Background: I'm just trying to use SSE to optimize figuring out if a number is an Armstrong number (a three-digit number whose sum of each digit cubed is the same as the number itself). An example is 153. There seems to be no way to do this other than brute force. These are a subset of Narcissistic numbers whose sum of all digits to the power of the length of the decimal number are equal to number itself. Hopefully, I'd like to eventually expand it to be more flexible, to start I'm just doing the Armstrong numbers. As you might imagine, this came up on another site and a few of us are trying to optimize the hell out of it. By taking your ideas and my own research, I came up with this code:
#include <stdio.h>
#include <smmintrin.h> // SSE 4.1
__m128i vcube(const __m128i v)
{
return _mm_mullo_epi32(v, _mm_mullo_epi32(v, v));
}
int main(int argc, const char * argv[]) {
for (unsigned int i = 1; i <= 500; i++) {
unsigned int firstDigit = i / 100;
unsigned int secondDigit = (i - firstDigit * 100) / 10;
unsigned int thirdDigit = (i - firstDigit * 100 - secondDigit * 10);
__m128i v = _mm_setr_epi32(0, firstDigit, secondDigit, thirdDigit);
__m128 v3 = (__m128) vcube(v);
v3 = _mm_hadd_ps(v3, v3);
v3 = _mm_hadd_ps(v3, v3);
if (_mm_extract_epi32((__m128i) v3, 0) == i)
printf ("%03d is an Armstrong number\n", i);
}
return 0;
}
Note: I had to do some type coercions to get it to compile in some systems (Solaris, at least some Linux).

* [TASKS AND EXERCISES]
1 > Copy the post about Armstrong numbers from "Background: I'm just" up to and including "vcube(const __m128i v)".
2 > Give what follows the last sentence of the post about Armstrong numbers, continuing it from where it stops.

* [COLLECTED MATERIAL]
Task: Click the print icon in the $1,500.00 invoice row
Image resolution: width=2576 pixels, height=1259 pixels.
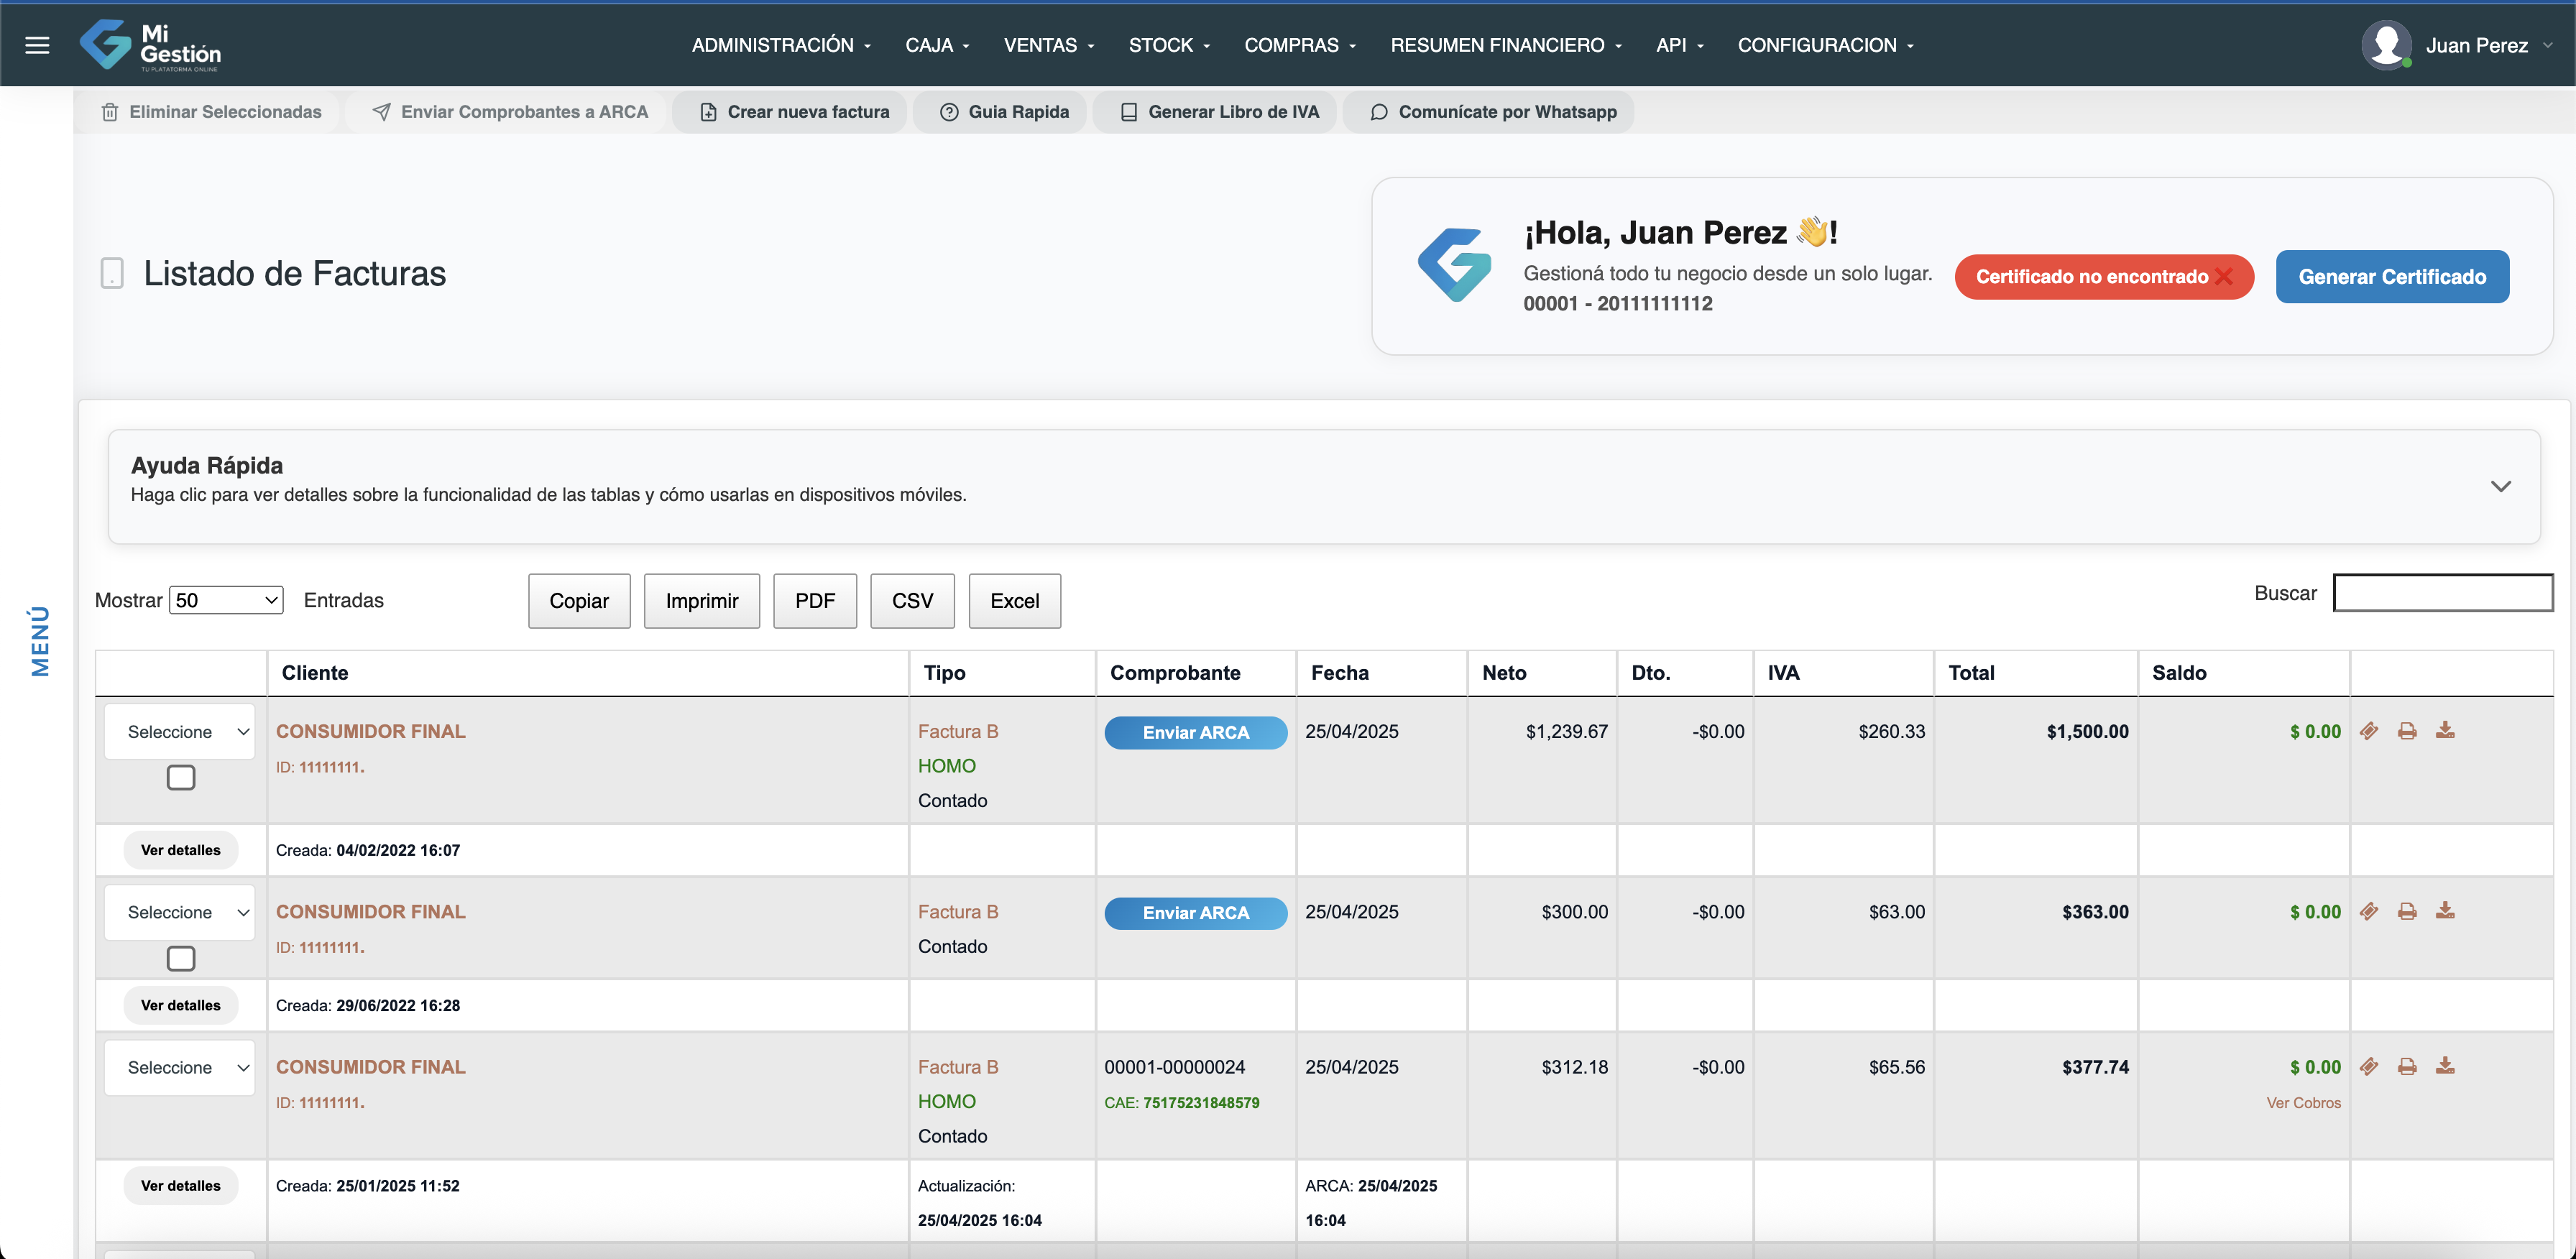Action: point(2407,731)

* [EXPECTED RESULTS]
1 >
Background: I'm just trying to use SSE to optimize figuring out if a number is an Armstrong number (a three-digit number whose sum of each digit cubed is the same as the number itself). An example is 153. There seems to be no way to do this other than brute force. These are a subset of Narcissistic numbers whose sum of all digits to the power of the length of the decimal number are equal to number itself. Hopefully, I'd like to eventually expand it to be more flexible, to start I'm just doing the Armstrong numbers. As you might imagine, this came up on another site and a few of us are trying to optimize the hell out of it. By taking your ideas and my own research, I came up with this code:
#include <stdio.h>
#include <smmintrin.h> // SSE 4.1
__m128i vcube(const __m128i v)

2 >
So this works, but maybe it could be streamlined. Sorry I didn't post the whole task, but I was trying to break it down into steps and I wanted to make sure each digit was correctly cubed.
(END EDIT)
Thank you!
Edit: I guess I should add I'm running Mac OS X Sierra.
EDIT AGAIN:
So, let's say I make these all these unsigned shorts instead of unsigned ints and add more digits, how do I add them together when a short may not be able to hold the sum of all the digits? Is there a way to add them and store in a vector of larger variables if you know what I mean, or a plain larger number such as a UInt64?
Sorry for all the questions, but like I said I'm totally new at vector processing even though I had access to it since my first Mac G4.
If your input values are in the range 0..1625 (so that the result fits in 32 bits) then you can use _mm_mullo_epi32:
__m128i vcube(const __m128i v)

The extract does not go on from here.